"""
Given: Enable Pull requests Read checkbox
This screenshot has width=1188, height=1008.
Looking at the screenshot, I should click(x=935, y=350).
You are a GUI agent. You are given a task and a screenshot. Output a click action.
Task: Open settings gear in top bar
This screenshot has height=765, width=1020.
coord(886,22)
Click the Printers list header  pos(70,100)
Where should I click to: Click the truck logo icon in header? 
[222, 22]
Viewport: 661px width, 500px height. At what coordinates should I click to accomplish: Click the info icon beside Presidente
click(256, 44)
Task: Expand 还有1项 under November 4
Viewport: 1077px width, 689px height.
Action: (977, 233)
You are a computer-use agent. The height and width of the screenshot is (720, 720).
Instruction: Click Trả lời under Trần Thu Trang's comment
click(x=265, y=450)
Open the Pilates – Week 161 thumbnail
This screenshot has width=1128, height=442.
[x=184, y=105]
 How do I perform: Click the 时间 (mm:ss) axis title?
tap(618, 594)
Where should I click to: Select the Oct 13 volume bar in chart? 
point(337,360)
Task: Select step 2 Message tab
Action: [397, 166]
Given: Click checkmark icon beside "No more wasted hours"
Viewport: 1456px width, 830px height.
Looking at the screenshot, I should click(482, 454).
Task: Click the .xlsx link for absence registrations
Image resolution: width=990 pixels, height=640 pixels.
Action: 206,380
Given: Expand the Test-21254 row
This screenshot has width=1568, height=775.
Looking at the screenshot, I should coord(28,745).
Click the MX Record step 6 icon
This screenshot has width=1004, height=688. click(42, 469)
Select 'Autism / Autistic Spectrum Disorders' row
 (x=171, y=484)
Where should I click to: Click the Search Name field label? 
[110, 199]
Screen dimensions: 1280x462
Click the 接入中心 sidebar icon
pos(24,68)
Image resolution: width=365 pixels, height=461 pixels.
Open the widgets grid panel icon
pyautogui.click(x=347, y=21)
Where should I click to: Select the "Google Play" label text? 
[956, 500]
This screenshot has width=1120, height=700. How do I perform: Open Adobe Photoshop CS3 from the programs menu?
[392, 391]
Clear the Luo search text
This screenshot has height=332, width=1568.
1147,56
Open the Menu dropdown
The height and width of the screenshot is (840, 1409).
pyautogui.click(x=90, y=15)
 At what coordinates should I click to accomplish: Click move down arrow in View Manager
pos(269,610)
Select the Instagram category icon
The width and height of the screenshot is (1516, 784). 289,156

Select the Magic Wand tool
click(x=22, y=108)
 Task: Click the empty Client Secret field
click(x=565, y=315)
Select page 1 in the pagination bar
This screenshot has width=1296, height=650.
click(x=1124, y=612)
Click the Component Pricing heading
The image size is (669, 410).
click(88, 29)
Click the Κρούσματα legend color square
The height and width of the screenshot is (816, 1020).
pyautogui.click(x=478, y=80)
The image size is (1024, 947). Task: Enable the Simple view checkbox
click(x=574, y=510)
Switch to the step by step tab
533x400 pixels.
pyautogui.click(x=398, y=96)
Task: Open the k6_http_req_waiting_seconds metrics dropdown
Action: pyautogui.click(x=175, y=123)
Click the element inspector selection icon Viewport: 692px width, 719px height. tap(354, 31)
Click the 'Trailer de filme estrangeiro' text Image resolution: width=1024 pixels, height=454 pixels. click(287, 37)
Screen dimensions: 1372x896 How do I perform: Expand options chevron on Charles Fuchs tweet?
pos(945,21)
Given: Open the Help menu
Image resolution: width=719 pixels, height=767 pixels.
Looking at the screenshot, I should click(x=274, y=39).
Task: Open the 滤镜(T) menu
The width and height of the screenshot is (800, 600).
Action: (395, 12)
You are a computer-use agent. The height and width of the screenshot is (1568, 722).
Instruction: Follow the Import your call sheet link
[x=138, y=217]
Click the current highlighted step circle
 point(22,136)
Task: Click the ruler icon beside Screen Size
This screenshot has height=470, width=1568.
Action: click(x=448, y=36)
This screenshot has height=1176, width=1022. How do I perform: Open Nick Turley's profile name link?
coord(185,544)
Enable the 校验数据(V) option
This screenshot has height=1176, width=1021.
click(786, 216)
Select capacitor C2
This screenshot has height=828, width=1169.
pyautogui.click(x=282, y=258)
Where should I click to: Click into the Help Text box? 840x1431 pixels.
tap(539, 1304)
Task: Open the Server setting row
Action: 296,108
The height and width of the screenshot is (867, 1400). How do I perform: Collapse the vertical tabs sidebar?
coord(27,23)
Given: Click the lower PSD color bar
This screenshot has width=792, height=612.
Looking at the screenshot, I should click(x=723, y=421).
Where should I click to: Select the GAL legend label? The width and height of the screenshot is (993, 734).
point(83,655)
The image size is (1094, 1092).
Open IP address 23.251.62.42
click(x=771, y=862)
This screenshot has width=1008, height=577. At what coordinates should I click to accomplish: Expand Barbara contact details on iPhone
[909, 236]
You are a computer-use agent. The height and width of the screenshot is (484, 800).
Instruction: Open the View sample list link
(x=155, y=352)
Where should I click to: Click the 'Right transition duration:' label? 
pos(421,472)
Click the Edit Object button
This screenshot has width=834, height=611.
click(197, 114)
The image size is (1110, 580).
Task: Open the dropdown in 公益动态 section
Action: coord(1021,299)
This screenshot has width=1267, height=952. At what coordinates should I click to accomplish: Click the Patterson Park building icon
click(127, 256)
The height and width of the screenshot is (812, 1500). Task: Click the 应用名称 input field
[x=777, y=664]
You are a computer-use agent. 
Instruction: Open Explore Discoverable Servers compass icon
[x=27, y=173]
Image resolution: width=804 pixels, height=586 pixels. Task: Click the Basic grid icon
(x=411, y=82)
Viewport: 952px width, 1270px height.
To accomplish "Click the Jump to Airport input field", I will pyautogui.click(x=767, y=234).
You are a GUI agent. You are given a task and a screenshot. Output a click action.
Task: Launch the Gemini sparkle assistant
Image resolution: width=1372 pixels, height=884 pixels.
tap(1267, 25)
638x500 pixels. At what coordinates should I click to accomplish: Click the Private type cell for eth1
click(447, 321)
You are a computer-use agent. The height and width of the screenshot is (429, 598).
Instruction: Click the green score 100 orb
"""
Copy out each line of the data containing the string "computer".

* RESULT
You are a computer-use agent. The height and width of the screenshot is (720, 720).
You are a computer-use agent. The height and width of the screenshot is (1568, 722).
You are a computer-use agent. The height and width of the screenshot is (484, 800).
You are a computer-use agent. 
You are a computer-use agent. The height and width of the screenshot is (429, 598).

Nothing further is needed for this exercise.